目玉は元パティシエだという奥さんの手作りケーキで

手土産にテイクアウトされる様子もよく見かける。ハルもうちに来る時はよく持ち込むものだからすっかり私の舌もファンになってしまったというわけで。


「それで今日のテーマは?」

頼んでいた季節のケーキ――桃と桃のピューレで着飾られたレアチーズケーキ――と紅茶のセットが届いたところでそう切り出した。

かき氷はどの味が一番かなんて事から気になる人ができたという女子会らしいテーマまで。会話無精というか、日常的に雑談みたいな事をしない私にとっては一番口を動かすに時間になっている。
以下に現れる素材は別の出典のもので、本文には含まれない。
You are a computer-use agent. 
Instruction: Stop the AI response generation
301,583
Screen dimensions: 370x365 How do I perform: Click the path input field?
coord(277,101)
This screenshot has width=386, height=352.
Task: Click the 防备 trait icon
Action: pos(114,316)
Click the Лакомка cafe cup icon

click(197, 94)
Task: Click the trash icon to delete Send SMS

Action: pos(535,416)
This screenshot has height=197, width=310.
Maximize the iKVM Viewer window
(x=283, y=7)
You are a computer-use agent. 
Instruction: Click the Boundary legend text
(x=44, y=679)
「むー、うちらも2年生になって後輩もできたわけですがー」

「えぇ」

「今!はるっちが1年生から!モテている!」

「えぇ、……そう」

「モテている!」

「聞こえてるわ、ハルがね」

「おたくのはるっちがですよ!」

「べつにうちのじゃないけれど」

「そこはーちょっとぐらい照れが入ってもいいと思うんだけどなー」

ストローを咥えたまま頬を膨らましアイスティーをぶくぶくとさせ不服ですよとアピールされる。
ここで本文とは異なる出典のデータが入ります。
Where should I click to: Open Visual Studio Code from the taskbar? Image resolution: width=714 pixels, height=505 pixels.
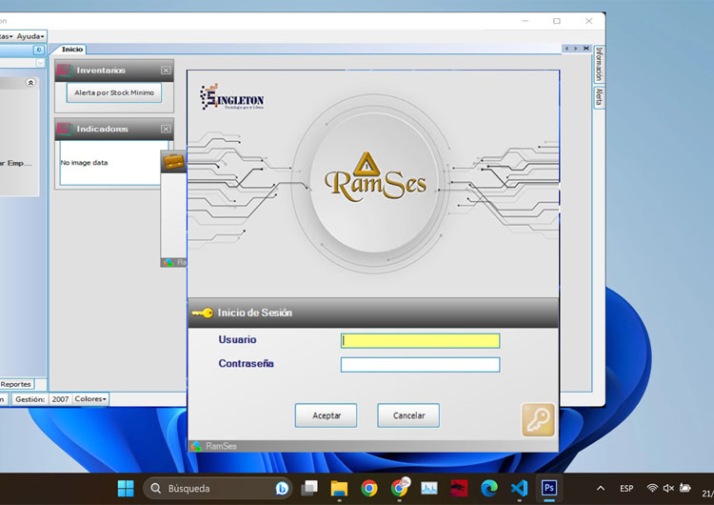519,488
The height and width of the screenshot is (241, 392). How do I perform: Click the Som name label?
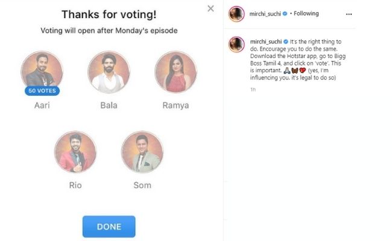point(142,185)
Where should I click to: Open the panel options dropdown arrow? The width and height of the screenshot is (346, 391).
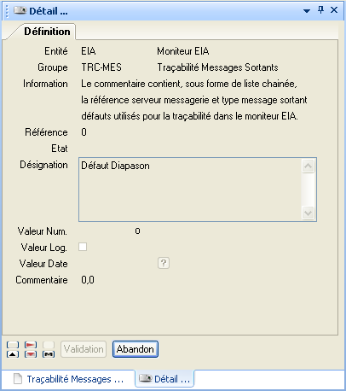pos(307,11)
そもそも誰かの所有物ではないしうちの家族というわけでもない。掛け替えのない幼馴染、それだけなのだから。

「そもそも誰から聞いた話なの?」

「んーとね、部活の後輩!夏の大会うちの生徒応援多かったもんねー」

ハルは中学から陸上部に入っているのだが、ここ2年背の伸びに比例するように記録も伸びているらしい。先日の大会のレギュラーに選ばれたものその成果だ。短距離を専攻し大会では100m競技で他の選手から体1つ以上空ける形で1位をもぎとった。
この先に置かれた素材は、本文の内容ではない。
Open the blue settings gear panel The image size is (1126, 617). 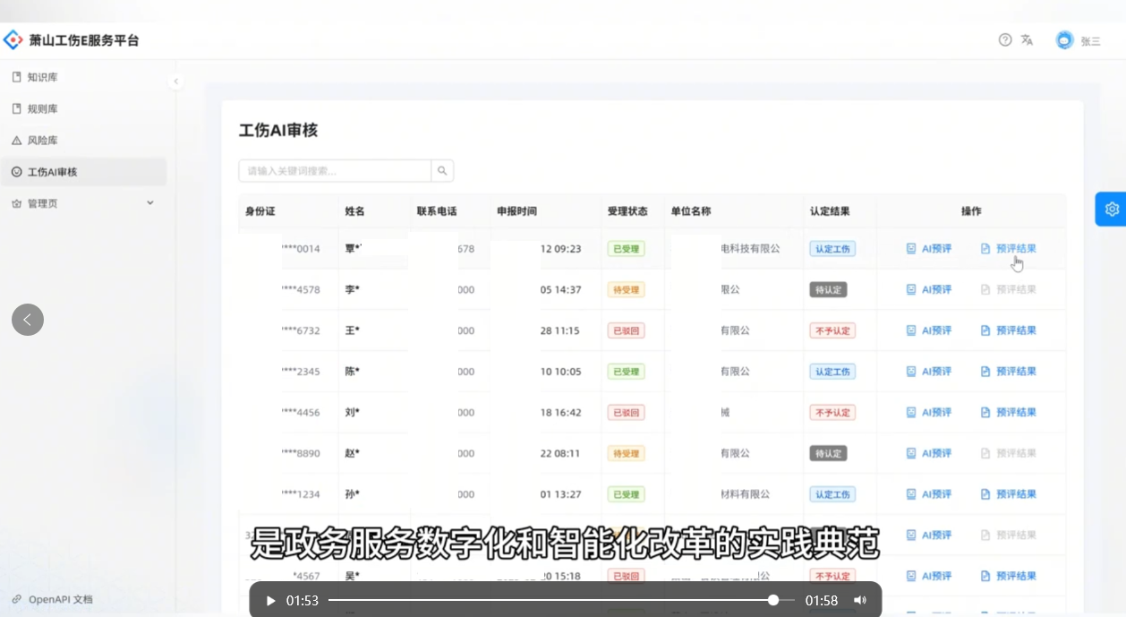1111,209
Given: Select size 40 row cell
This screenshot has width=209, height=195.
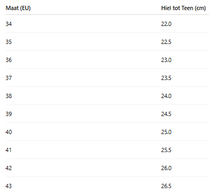Looking at the screenshot, I should click(8, 132).
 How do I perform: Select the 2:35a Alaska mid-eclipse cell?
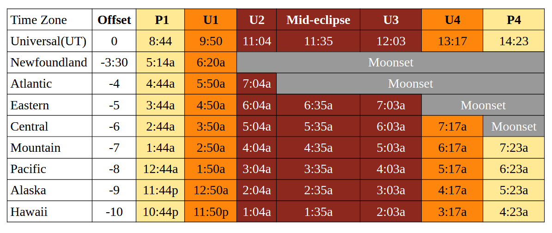coord(318,191)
壇上から私をちろりと見遣りとろけるような笑みでメダルをひらひらとさせた彼は記憶に新しい。

「同学年ならともかく先輩後輩はゆっちゃんの存在を知らないわけだし。しばらくは騒がしいんじゃないかなー」上目遣いでいいの?と問われる。

「ハルが困ったりしてるなら何かしようはあるけど今は何もないわけだし」

「もーゆっちゃんクール。ま、今に始まった事でもないもんねぇ。……それに比べてはるっちときたら、うくくく」何がツボに入ったのか頬を抑え乙女らしくない笑い声を上げる友里を放って紅茶を口につける。

少し冷めて強調されたミルクの甘さがじとりと舌に残った。